**Try it**: From the first line to the last, copy the material exactly.

**Exercise data**:
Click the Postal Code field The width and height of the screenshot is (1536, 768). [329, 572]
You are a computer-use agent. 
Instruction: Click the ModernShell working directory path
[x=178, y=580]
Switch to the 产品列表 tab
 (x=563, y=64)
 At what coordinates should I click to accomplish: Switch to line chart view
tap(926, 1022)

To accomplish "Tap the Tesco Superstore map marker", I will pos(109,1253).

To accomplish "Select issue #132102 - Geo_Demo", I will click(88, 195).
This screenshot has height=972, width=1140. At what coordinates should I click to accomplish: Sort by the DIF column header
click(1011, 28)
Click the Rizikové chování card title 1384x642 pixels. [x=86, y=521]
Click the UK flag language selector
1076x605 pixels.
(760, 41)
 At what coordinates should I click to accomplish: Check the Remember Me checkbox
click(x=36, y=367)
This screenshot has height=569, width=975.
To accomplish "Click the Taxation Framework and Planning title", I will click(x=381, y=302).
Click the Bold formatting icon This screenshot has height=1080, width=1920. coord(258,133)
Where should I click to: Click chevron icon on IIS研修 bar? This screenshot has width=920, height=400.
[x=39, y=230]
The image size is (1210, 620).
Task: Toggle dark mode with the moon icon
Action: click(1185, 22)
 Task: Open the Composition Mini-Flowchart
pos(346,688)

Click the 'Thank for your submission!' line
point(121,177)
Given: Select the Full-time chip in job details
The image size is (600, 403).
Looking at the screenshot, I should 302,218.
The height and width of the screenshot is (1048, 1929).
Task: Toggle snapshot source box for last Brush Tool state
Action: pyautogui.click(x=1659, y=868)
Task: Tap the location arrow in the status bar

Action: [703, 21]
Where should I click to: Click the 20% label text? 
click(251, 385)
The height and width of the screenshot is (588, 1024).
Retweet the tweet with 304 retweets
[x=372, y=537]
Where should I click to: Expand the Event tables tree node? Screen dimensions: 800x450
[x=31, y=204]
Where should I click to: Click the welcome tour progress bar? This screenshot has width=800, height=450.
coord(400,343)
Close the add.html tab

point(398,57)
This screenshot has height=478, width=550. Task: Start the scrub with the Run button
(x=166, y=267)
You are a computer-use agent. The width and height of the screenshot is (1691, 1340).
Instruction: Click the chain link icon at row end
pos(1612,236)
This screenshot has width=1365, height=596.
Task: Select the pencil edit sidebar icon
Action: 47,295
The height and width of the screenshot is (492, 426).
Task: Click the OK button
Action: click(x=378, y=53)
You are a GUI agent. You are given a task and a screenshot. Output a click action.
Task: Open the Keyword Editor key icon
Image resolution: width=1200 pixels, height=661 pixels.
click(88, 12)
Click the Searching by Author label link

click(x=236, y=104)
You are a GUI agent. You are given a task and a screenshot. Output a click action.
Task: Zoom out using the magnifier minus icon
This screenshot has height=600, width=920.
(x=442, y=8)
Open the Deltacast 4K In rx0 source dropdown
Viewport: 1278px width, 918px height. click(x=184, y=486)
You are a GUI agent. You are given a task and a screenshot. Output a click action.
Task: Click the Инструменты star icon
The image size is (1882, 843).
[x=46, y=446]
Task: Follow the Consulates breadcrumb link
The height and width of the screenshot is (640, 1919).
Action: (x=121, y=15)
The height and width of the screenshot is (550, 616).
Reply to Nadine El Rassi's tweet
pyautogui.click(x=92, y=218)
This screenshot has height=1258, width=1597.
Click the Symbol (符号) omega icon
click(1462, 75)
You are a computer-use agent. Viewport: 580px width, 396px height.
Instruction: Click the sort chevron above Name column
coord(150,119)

**Solution for this exercise**:
Click the Postal Code field The width and height of the screenshot is (1536, 768). [329, 572]
You are a computer-use agent. 
Instruction: Click the ModernShell working directory path
[x=178, y=580]
Switch to the 产品列表 tab
 (x=563, y=64)
 At what coordinates should I click to accomplish: Switch to line chart view
tap(926, 1022)

To accomplish "Tap the Tesco Superstore map marker", I will pos(109,1253).

To accomplish "Select issue #132102 - Geo_Demo", I will click(88, 195).
This screenshot has height=972, width=1140. At what coordinates should I click to accomplish: Sort by the DIF column header
click(1011, 28)
Click the Rizikové chování card title 1384x642 pixels. [x=86, y=521]
Click the UK flag language selector
1076x605 pixels.
(760, 41)
 At what coordinates should I click to accomplish: Check the Remember Me checkbox
click(x=36, y=367)
This screenshot has height=569, width=975.
To accomplish "Click the Taxation Framework and Planning title", I will click(x=381, y=302).
Click the Bold formatting icon This screenshot has height=1080, width=1920. coord(258,133)
Where should I click to: Click chevron icon on IIS研修 bar? This screenshot has width=920, height=400.
[x=39, y=230]
The image size is (1210, 620).
Task: Toggle dark mode with the moon icon
Action: click(1185, 22)
 Task: Open the Composition Mini-Flowchart
pos(346,688)

Click the 'Thank for your submission!' line
point(121,177)
Given: Select the Full-time chip in job details
The image size is (600, 403).
Looking at the screenshot, I should 302,218.
The height and width of the screenshot is (1048, 1929).
Task: Toggle snapshot source box for last Brush Tool state
Action: pyautogui.click(x=1659, y=868)
Task: Tap the location arrow in the status bar

Action: [703, 21]
Where should I click to: Click the 20% label text? 
click(251, 385)
The height and width of the screenshot is (588, 1024).
Retweet the tweet with 304 retweets
[x=372, y=537]
Where should I click to: Expand the Event tables tree node? Screen dimensions: 800x450
[x=31, y=204]
Where should I click to: Click the welcome tour progress bar? This screenshot has width=800, height=450.
coord(400,343)
Close the add.html tab

point(398,57)
This screenshot has height=478, width=550. Task: Start the scrub with the Run button
(x=166, y=267)
You are a computer-use agent. The width and height of the screenshot is (1691, 1340).
Instruction: Click the chain link icon at row end
pos(1612,236)
This screenshot has width=1365, height=596.
Task: Select the pencil edit sidebar icon
Action: 47,295
The height and width of the screenshot is (492, 426).
Task: Click the OK button
Action: click(x=378, y=53)
You are a GUI agent. You are given a task and a screenshot. Output a click action.
Task: Open the Keyword Editor key icon
Image resolution: width=1200 pixels, height=661 pixels.
click(88, 12)
Click the Searching by Author label link

click(x=236, y=104)
You are a GUI agent. You are given a task and a screenshot. Output a click action.
Task: Zoom out using the magnifier minus icon
This screenshot has height=600, width=920.
(x=442, y=8)
Open the Deltacast 4K In rx0 source dropdown
Viewport: 1278px width, 918px height. click(x=184, y=486)
You are a GUI agent. You are given a task and a screenshot. Output a click action.
Task: Click the Инструменты star icon
The image size is (1882, 843).
[x=46, y=446]
Task: Follow the Consulates breadcrumb link
The height and width of the screenshot is (640, 1919).
Action: (x=121, y=15)
The height and width of the screenshot is (550, 616).
Reply to Nadine El Rassi's tweet
pyautogui.click(x=92, y=218)
This screenshot has height=1258, width=1597.
Click the Symbol (符号) omega icon
click(1462, 75)
You are a computer-use agent. Viewport: 580px width, 396px height.
Instruction: Click the sort chevron above Name column
coord(150,119)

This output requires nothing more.